The Advisors' Blog

This blog features wisdom from respected compensation consultants and lawyers

August 17, 2015

If Buybacks Boost CEO Pay Unfairly, Change CEO Pay

Broc Romanek, CompensationStandards.com

Here’s a blog from Michael Levin of “The Activist Investor”:

Everyone goes after share repurchases lately, as depriving companies and even the US economy of needed investment funds. We investors know better. The latest in the long series of criticisms, in Bloomberg Business this week, asserts that buybacks serve mostly to increase CEO pay unfairly. At several big companies (IBM, Cisco) they reviewed, exec comp depends in large part on EPS or share prices. So, share repurchases increase EPS or share prices by removing shares from the float.
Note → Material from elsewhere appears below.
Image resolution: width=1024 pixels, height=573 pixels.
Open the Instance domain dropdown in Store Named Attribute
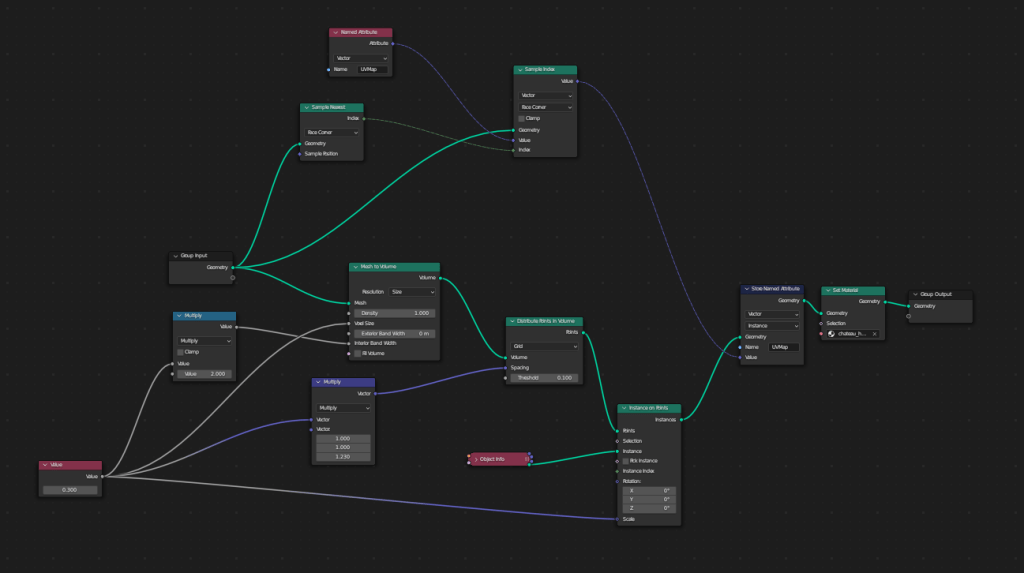click(x=773, y=325)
This thinking leads corporate defenders, big conservative institutional investors, and even some pension funds that typically advocate for corp gov reforms to urge companies to curtail repurchases. Alas, this thinking responds to the wrong problem. Instead, structure CEO pay properly. Why link it to EPS, which companies can influence through creative accounting, or to share price, which varies with factors far beyond the control of executives? Pay executives based on the value they create relative to the capital needed to create it. Let’s use return on investment, return on equity, economic value added, or other similar measures, ok?